Try to drink enough fluids to help prevent this. If you become very constipated and are having difficulty emptying your bowels speak to your GP who may suggest mild medication to help keep your bowels moving. Please refer to our booklet ‘Improving Bowel Function’ for further tips and support.
Leg cramps
These are due to changes in body chemistry and changing pressures in the abdomen.
Wearing very high-heeled shoes or sitting cross-legged can make leg cramps worse.
Some women find that it helps to exercise their feet before going to bed:
• Ankle circles 10 times each way briskly
• Calf stretches - leaning against a wall. Alternatively in sitting - with your legs out straight, pull your toes up to stretch the calf, hold for a few moments then release
• Massaging the calf muscles
If this advice does not help, your doctor may be able to give you some medication, so do ask.
Swollen ankles and varicose veins
From about four months (18/40) of pregnancy it is safer for you and your baby if you can avoid lying flat on your back. Try to rest lying on your side with your legs slightly bent. Briskly move your feet up and down for at least thirty seconds at
a time, every hour or so. Avoid standing for long periods and consider wearing support tights.
Numb, tingling or painful, hands and fingers (known as Carpal Tunnel syndrome)
This may be a problem, often at night or first thing in the morning, and is due to extra fluid in the body, which increases pressure at the wrist. A physiotherapist may supply you with wrist supports to wear at night, which can help to reduce the symptoms.

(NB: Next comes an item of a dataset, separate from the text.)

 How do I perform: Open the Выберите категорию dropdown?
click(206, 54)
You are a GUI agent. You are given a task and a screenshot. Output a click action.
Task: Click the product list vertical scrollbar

If swollen ankles and/or fingers are accompanied by puffy face, headaches or flashing lights, seek medical advice immediately.
Ribflare
This is the name given to discomfort over your lower ribs. It is due to your growing baby pushing your ribs away from their normal position. Try to change position frequently and avoid sitting on low chairs and in other positions which bring your ribs close to your pelvis. You may find temporary relief by lifting your arm on the affected side and bending sideways away from the ache.
Emotional changes
The hormonal changes in pregnancy may lead to emotional ups and downs and sometimes forgetfulness. This can have a significant impact on how you feel
or cope with pregnancy changes. If you are worried about coping with these emotional changes help is available from your midwife or GP.
Other POGP booklets available which may help you are:
• Fit for Birth
• Pregnancy-related Pelvic Girdle Pain (for mothers-to-be and new mothers)
• The Mitchell Method of Simple Relaxation
• Fit for the Future (postnatal exercise booklet)
• Pelvic floor exercises for Women
• Improving your Bowel function
• Pilates in Women’s Health Physiotherapy
For details of these and more information visit the POGP website (thepogp.co.uk)
Other helpful resources can be found at: rcog.org.uk and your Local NHS Trust website
Getting help
If you have any difficulty with the exercises in this booklet, or find that your symptoms are not improving, ask to be referred, or if available, refer yourself to a physiotherapist with experience in treating women with pelvic floor muscle problems.
To find your nearest specialist physiotherapist visit:
thepogp.co.uk/patients/physiotherapists/
Women with complex needs
If your ability to follow the advice in this booklet is affected by any health problem we suggest that you contact your local specialist women’s health physiotherapist, who will be able to assess you and offer specific alternatives, suitable for your needs.